Receiving Wide Coverage ...
The results are in: Third-quarter results at the big five American banks “weren’t as bad as some investors and analysts had feared, but they weren’t great either — especially in the all-important fixed-income trading category,” the Wall Street Journal reports. “In most cases, leading the pack meant having the smallest year-over-year decline in revenue for a particular trading category.”
The Heard on the Street column says the results show the two big investment banks — Goldman Sachs and Morgan Stanley — “can perform reasonably well even when the environment is tough. What happens if things get better?” Morgan Stanley, it says, is “a proven, steady performer.” But “for those who can stomach some risk in exchange for higher potential returns, it may be time to wade back into Goldman Sachs.”

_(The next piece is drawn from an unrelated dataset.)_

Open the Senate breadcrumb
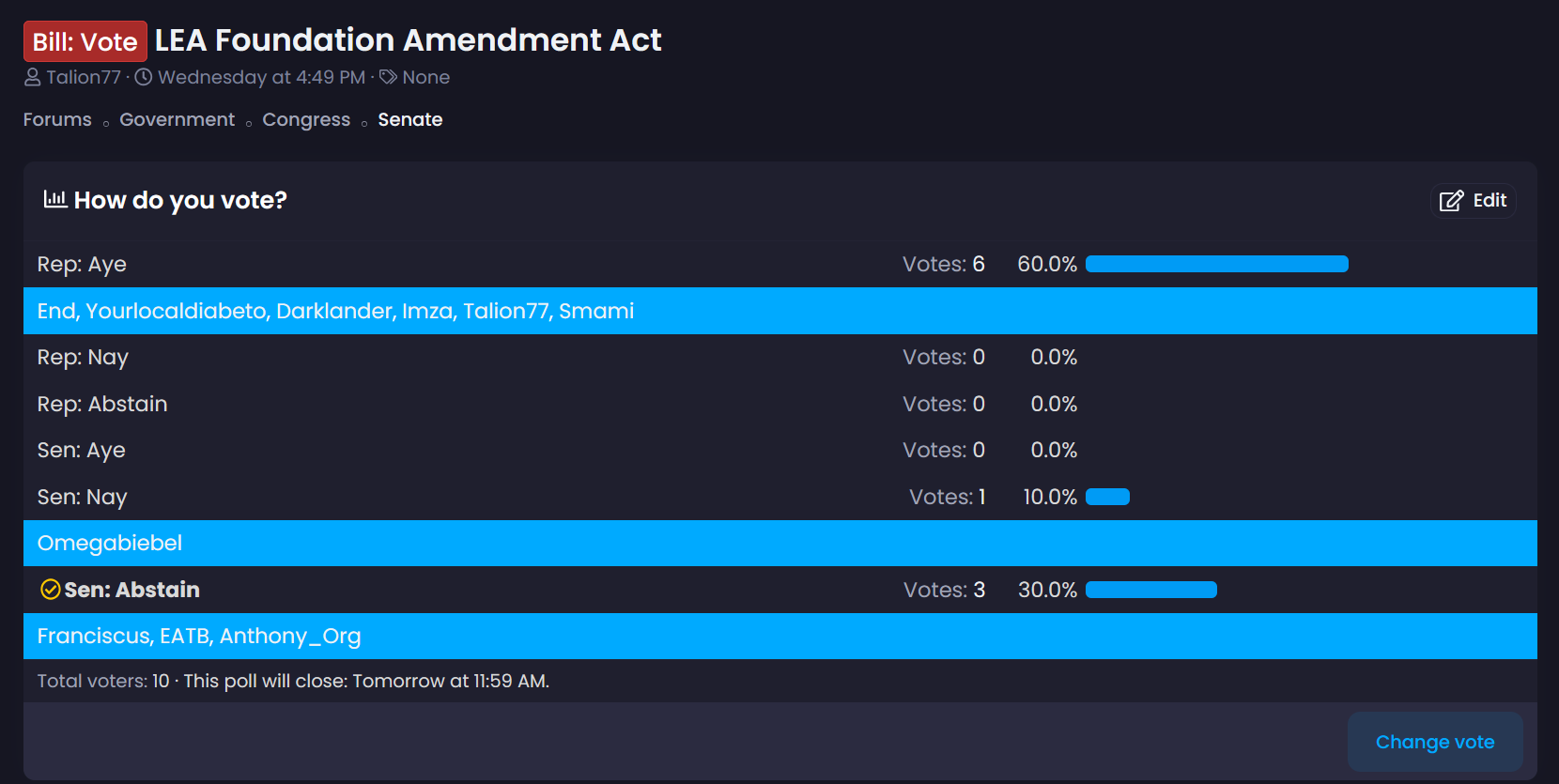410,119
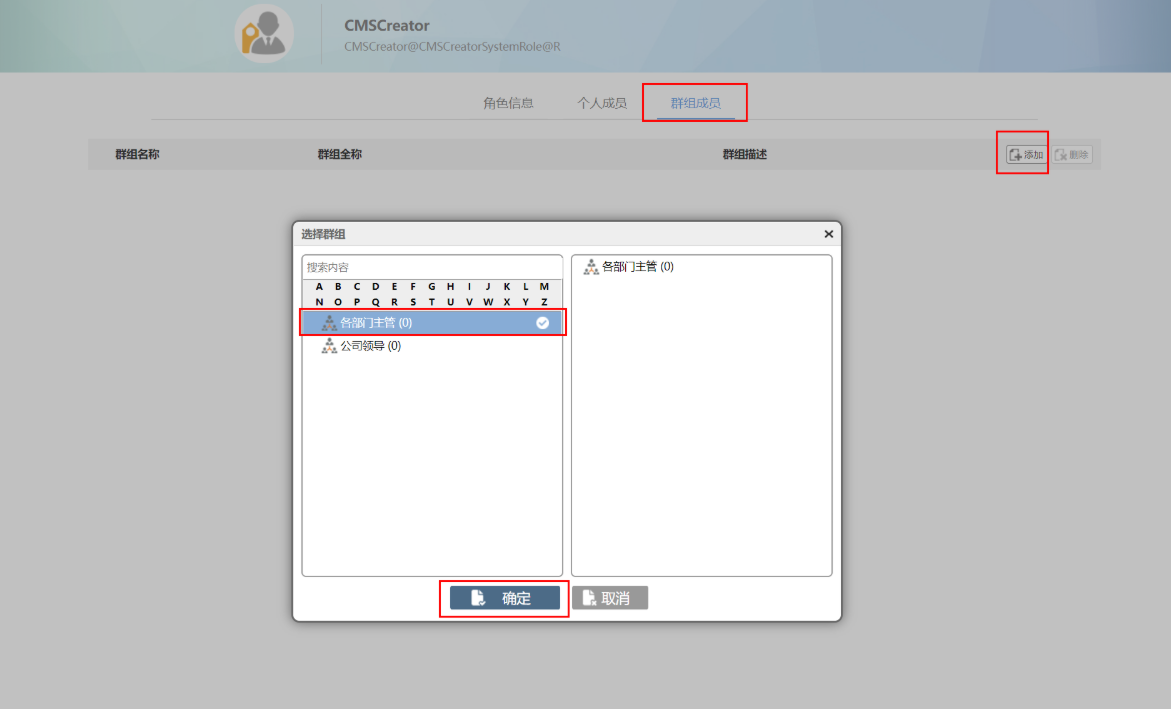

The New York Times chooses steadiness. “Morgan Stanley may not provide as many thrills as Goldman, but it ought to avoid many of the spills,” it says. “Goldman’s $94 billion market capitalization has edged back ahead of its rival’s, after they briefly traded places in the summer. There’s a case to be made that they should swap around again.”
Adapt or suffer: Ireland is opening its arms once again to the banking industry a decade after the country’s economy was crippled by a banking disaster. The reason: Brexit may cost the country, the U.K.’s biggest trading partner, 40,000 jobs if exports to the U.K. decline. It hopes to soften the blow by luring 10,000 financial services jobs.

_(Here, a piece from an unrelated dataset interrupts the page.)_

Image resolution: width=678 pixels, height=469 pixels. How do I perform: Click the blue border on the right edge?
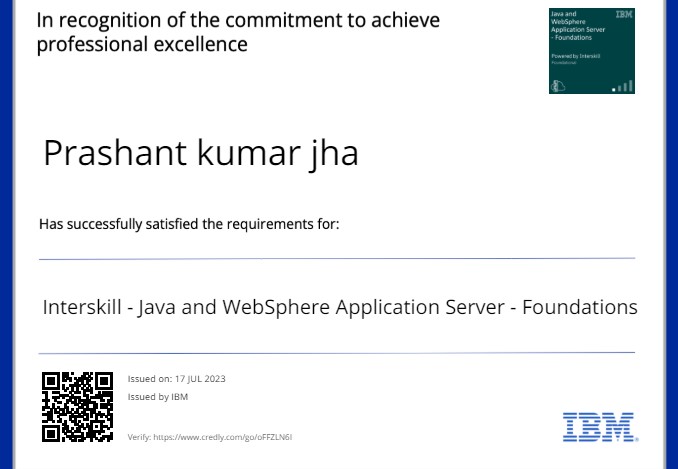tap(671, 234)
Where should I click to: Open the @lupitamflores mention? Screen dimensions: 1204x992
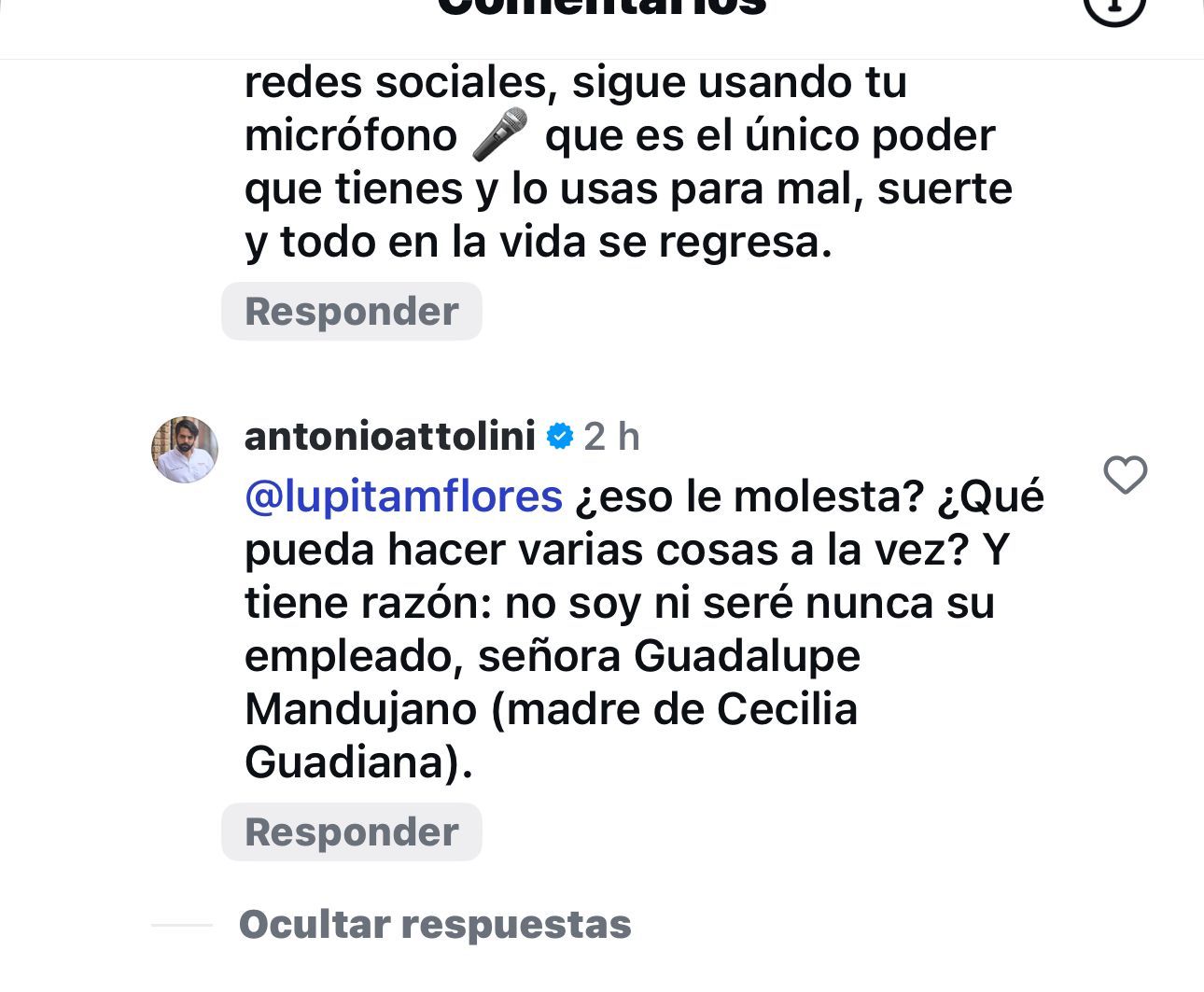(403, 496)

“Faced with Brexit, Ireland has no choice but to adapt,” said Patrick Honohan, a former governor of the Central Bank of Ireland. “Whether we like it or not, financial services is part of that.” Wall Street Journal, Financial Times
Wall Street Journal
JPM buys WePay: JPMorgan Chase agreed to buy payments company WePay, which the paper calls “the bank’s first sizable acquisition of a financial-technology startup.” The bank plans to roll out WePay’s technology, which helps online marketplaces and crowdfunding websites process payments, to its four million small-business customers.
No decision yet: President Trump is expected to pick a Federal Reserve chair before he embarks on his first trip to Asia on November 3. The finalists are current Fed Chair Janet Yellen, who will meet with the president Thursday; Fed governor Jerome Powell, former Fed governor Kevin Warsh, National Economic Council Director Gary Cohn and Stanford University economist John Taylor. “Honestly, I like them all, I do. I have a great respect for all of them,” Trump said.

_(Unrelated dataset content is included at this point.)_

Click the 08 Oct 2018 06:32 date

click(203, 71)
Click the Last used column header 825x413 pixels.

Tougher rules: Canada’s banking regulator announced new mortgage financing rules “that real estate watchers and economists say could dramatically slow house buying and borrowing,” according to the paper. The rules, which take effect on January 1, would require all prospective buyers — including those with a downpayment of 20% or more — to undergo a stress test before they can qualify for a mortgage. The test would show if the borrower can handle payments on a loan with an interest rate two percentage points above the actual rate.
“These revisions reinforce a strong and prudent regulatory regime for residential mortgage underwriting in Canada,” said Jeremy Rudin, head of the Office of the Superintendent of Financial Institutions.
Open for business: While other countries, including the U.S. and China, have put restrictions on the use and trading of cryptocurrencies, Japan, has gone the other way, recently issuing operating licenses to 11 bitcoin exchanges. “For Japan, cryptocurrencies sit within the realm of fintech,” the paper explains. “The government and banking leaders hope that this sector’s businesses — ranging from artificial intelligence-led investment advisory groups to cloud data storage — will free up cash sitting in bank deposits and reignite the economy.”
“This is easily the most groundshaking mortgage rule of all time, and that’s not an understatement.” — Robert McLister, founder of the mortgage-rate comparison site RateSpy.com, about mortgage rules announced by the Canadian government.